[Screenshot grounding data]
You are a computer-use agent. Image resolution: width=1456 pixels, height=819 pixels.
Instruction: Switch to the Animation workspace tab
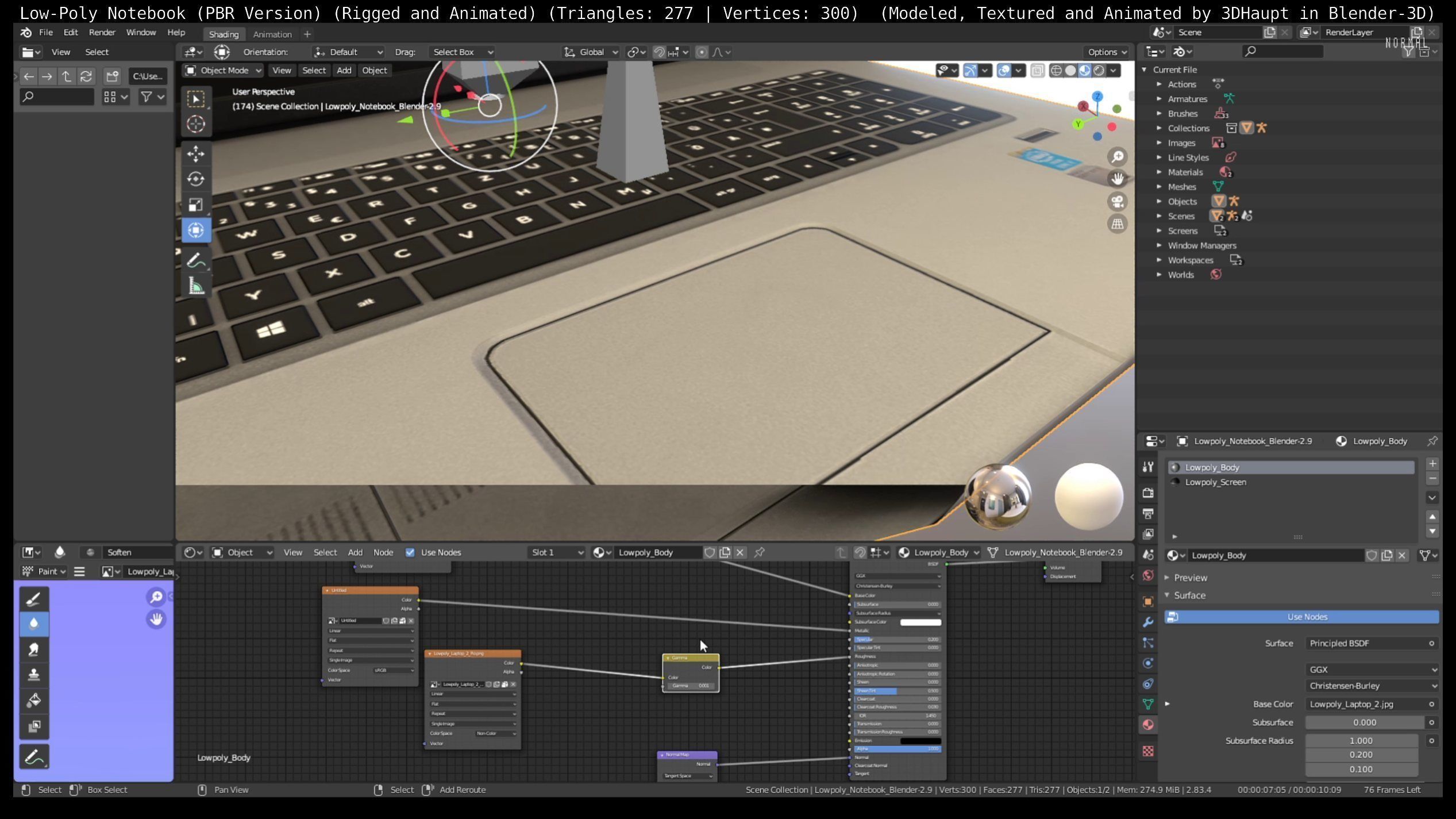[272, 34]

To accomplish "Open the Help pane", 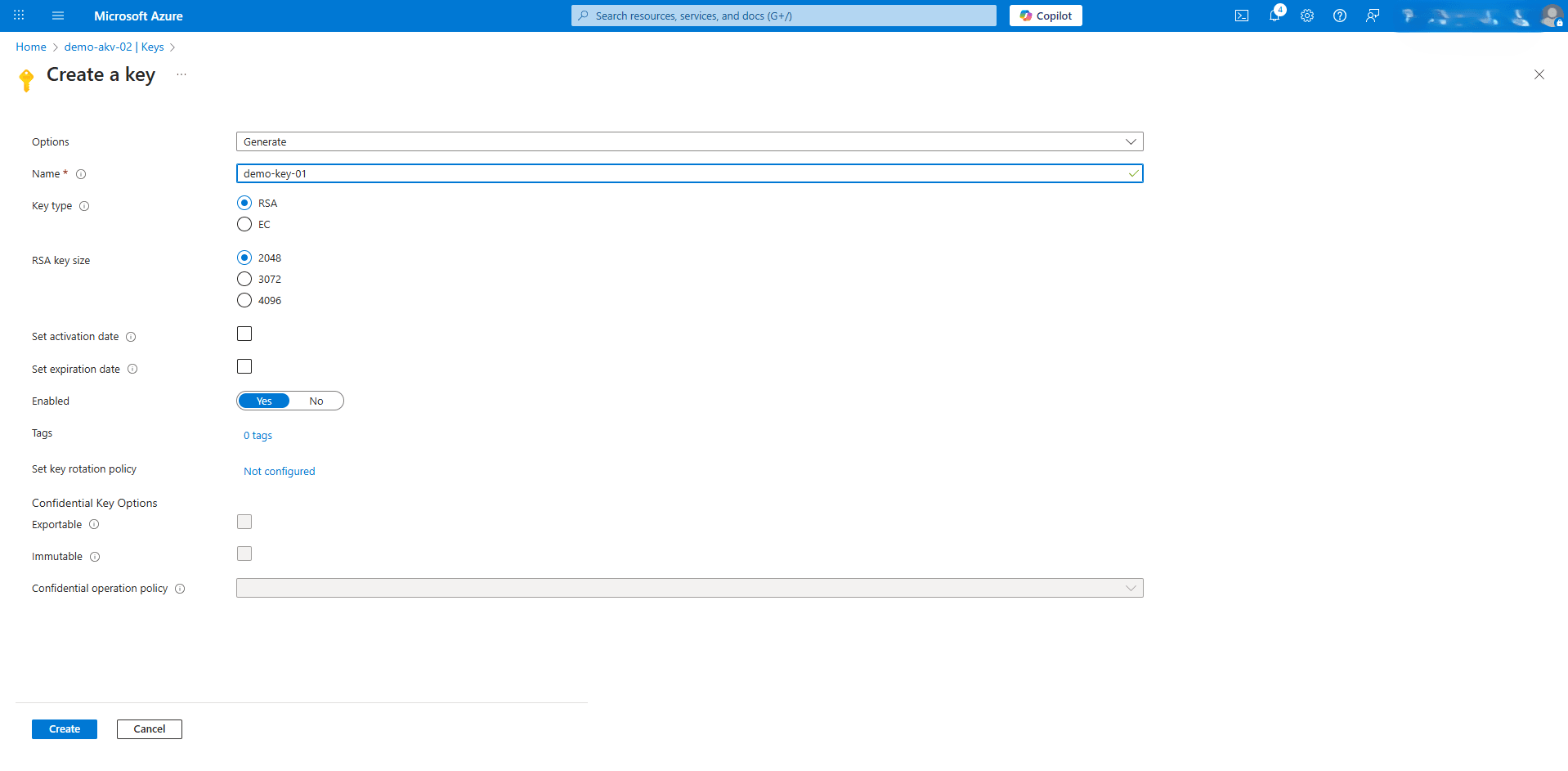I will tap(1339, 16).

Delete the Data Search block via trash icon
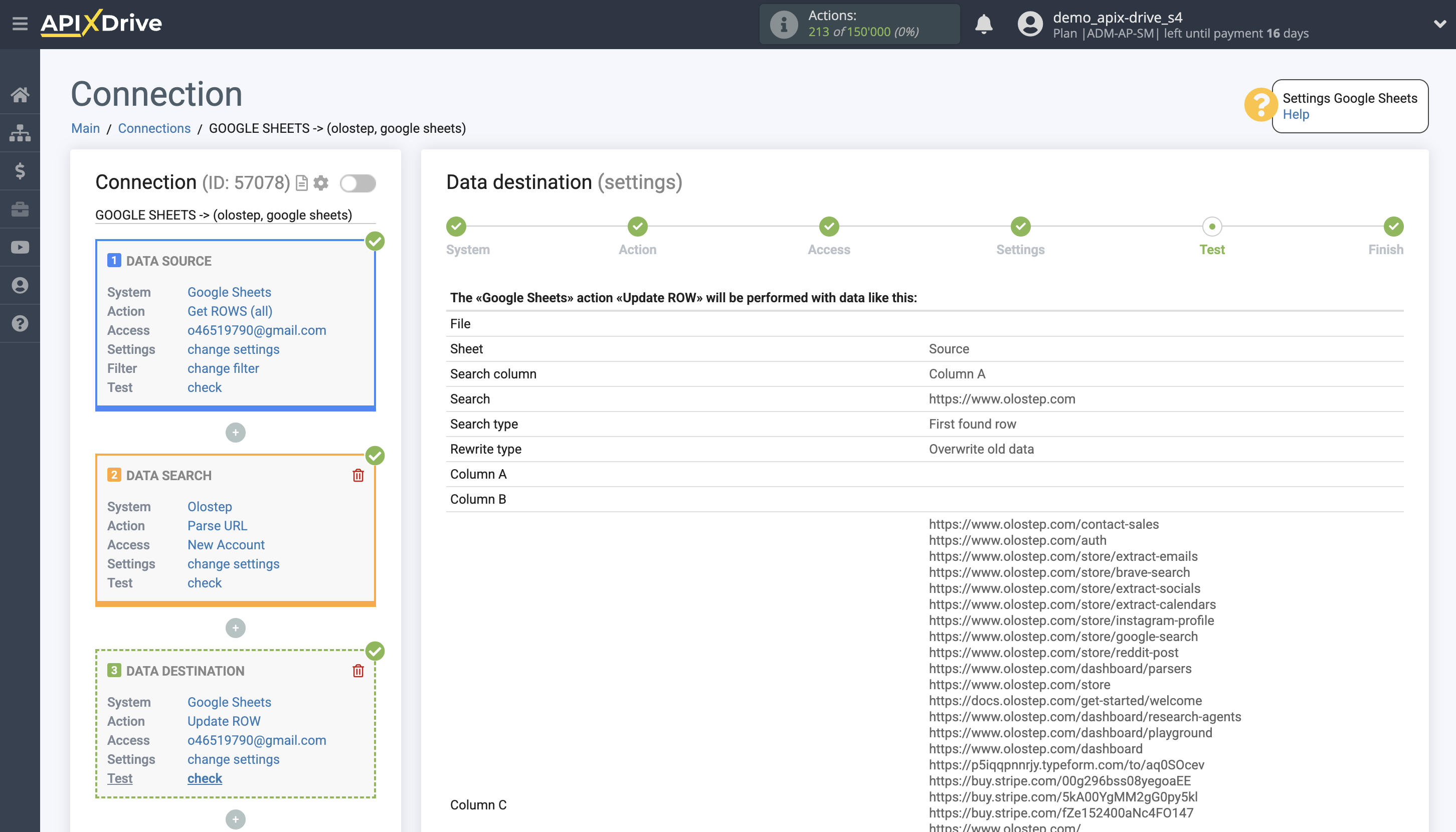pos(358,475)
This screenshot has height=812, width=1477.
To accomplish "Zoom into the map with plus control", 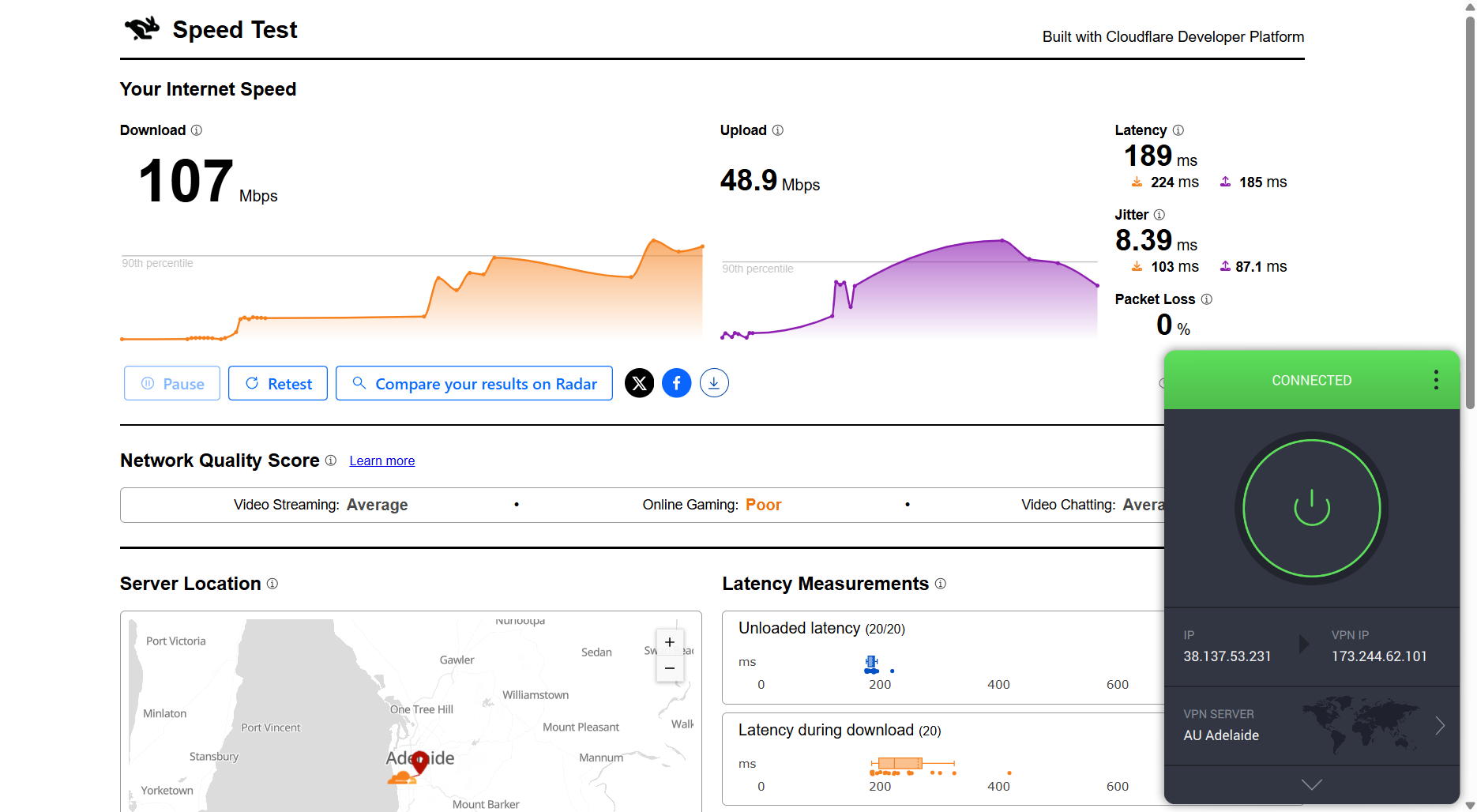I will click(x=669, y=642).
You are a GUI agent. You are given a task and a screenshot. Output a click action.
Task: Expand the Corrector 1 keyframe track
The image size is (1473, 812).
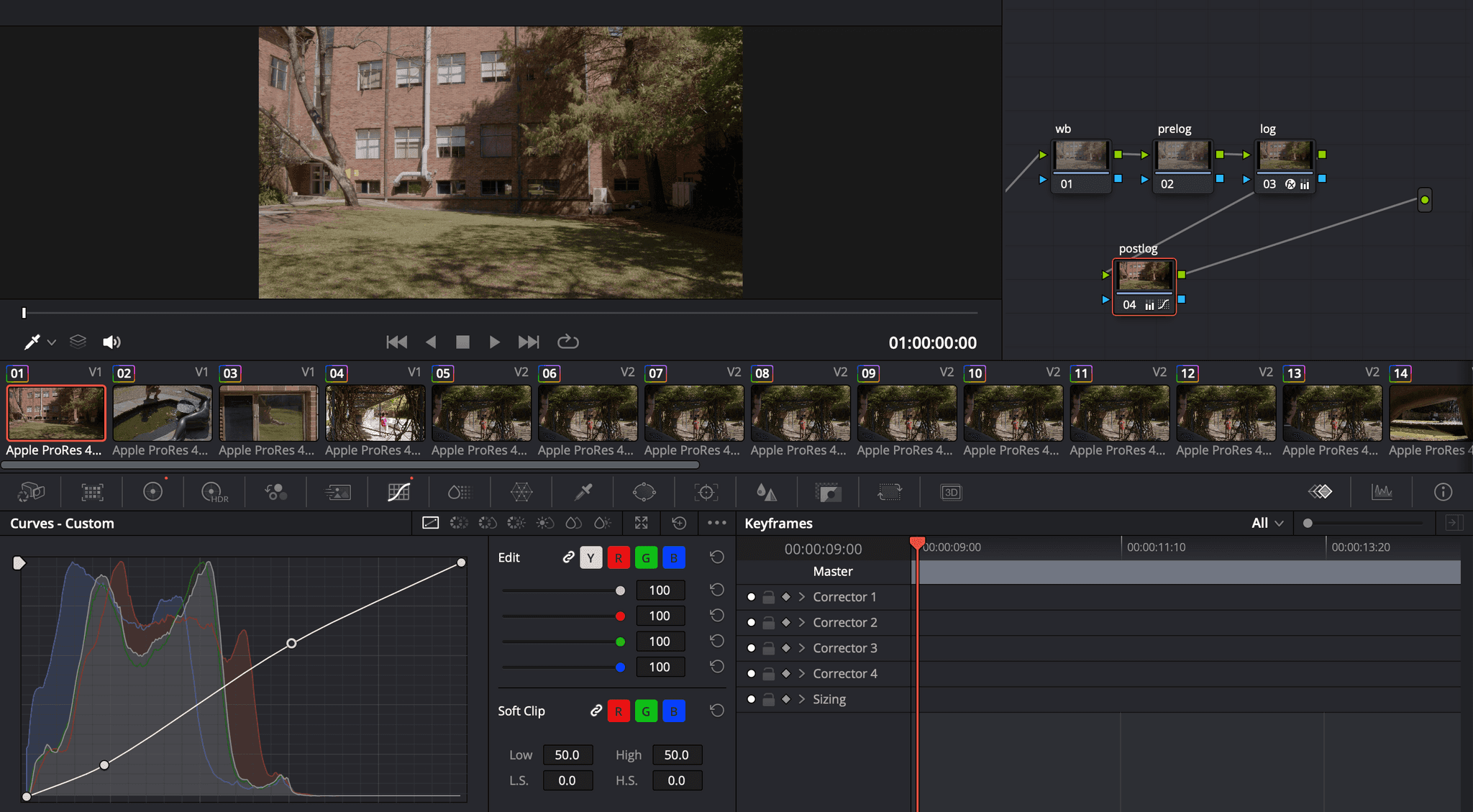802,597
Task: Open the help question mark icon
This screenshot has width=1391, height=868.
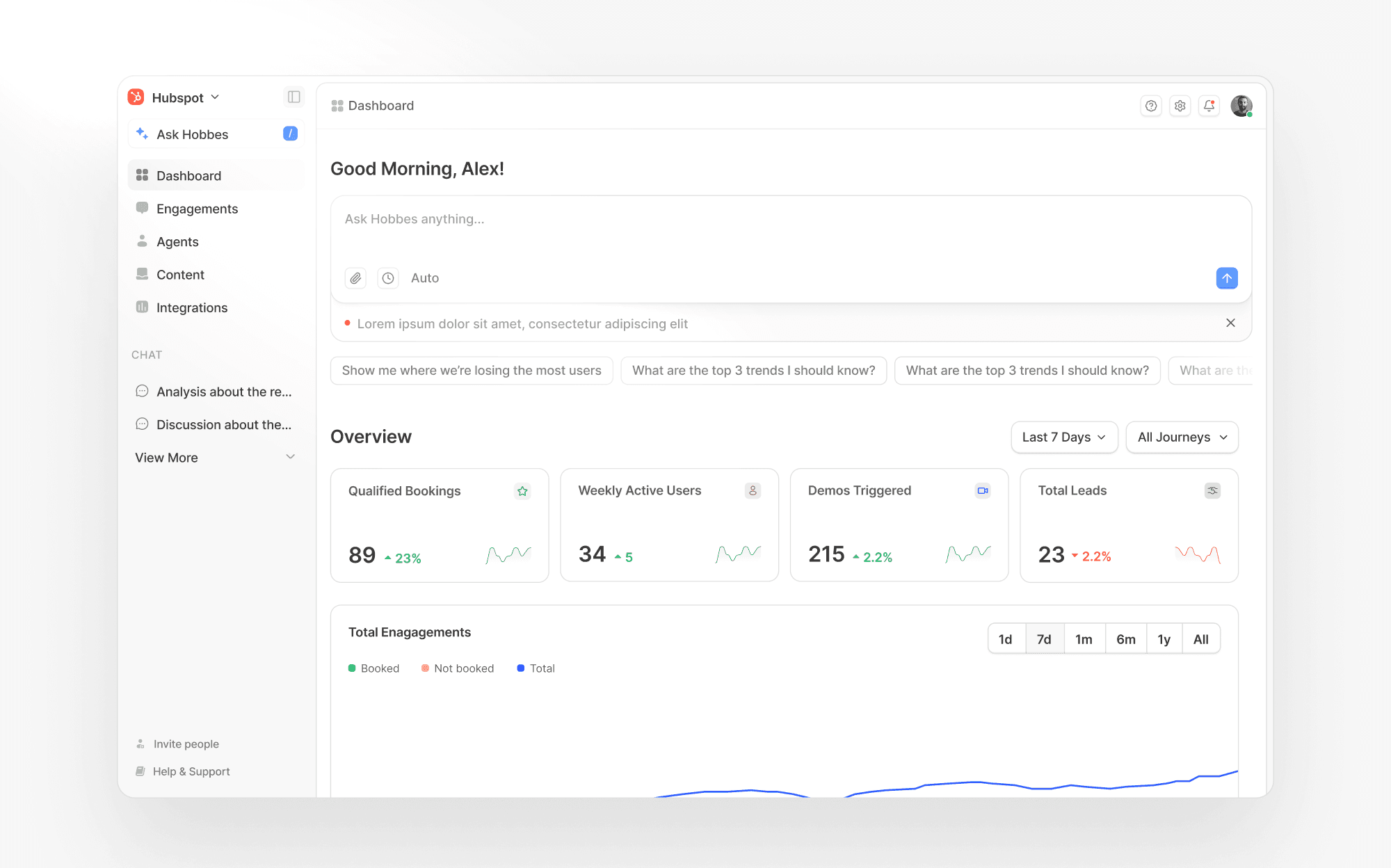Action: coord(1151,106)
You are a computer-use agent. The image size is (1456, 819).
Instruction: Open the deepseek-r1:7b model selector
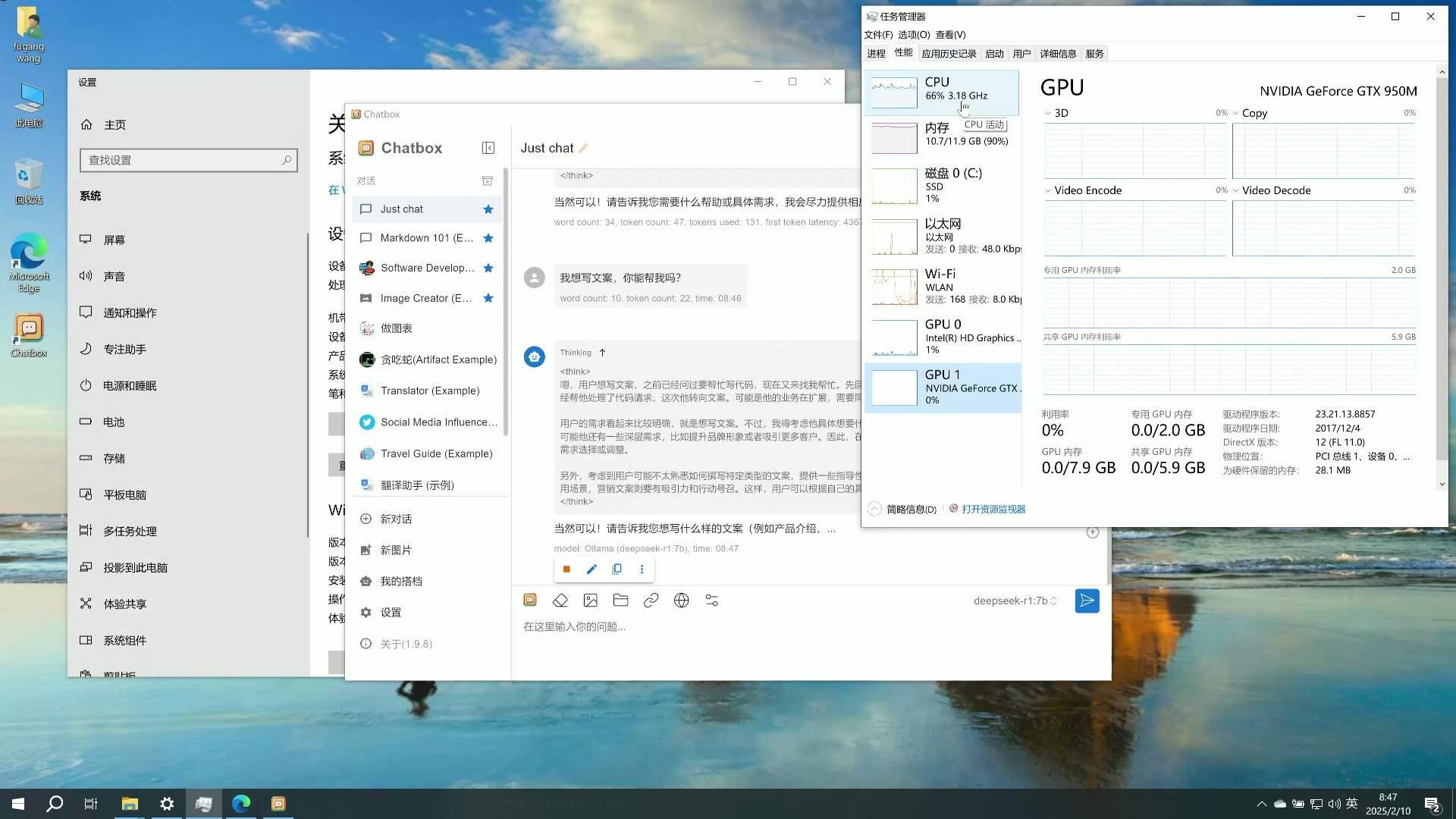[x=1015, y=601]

What is required:
Extract exactly the lines from the one containing "The image size is (1473, 812)." through the last line of the records above, both included, and leave out the pictures.

Answer for this exercise:
The image size is (1473, 812).
802,597
Task: Open the help question mark icon
This screenshot has width=1391, height=868.
Action: coord(1151,106)
You are a computer-use agent. The image size is (1456, 819).
Instruction: Open the deepseek-r1:7b model selector
[x=1015, y=601]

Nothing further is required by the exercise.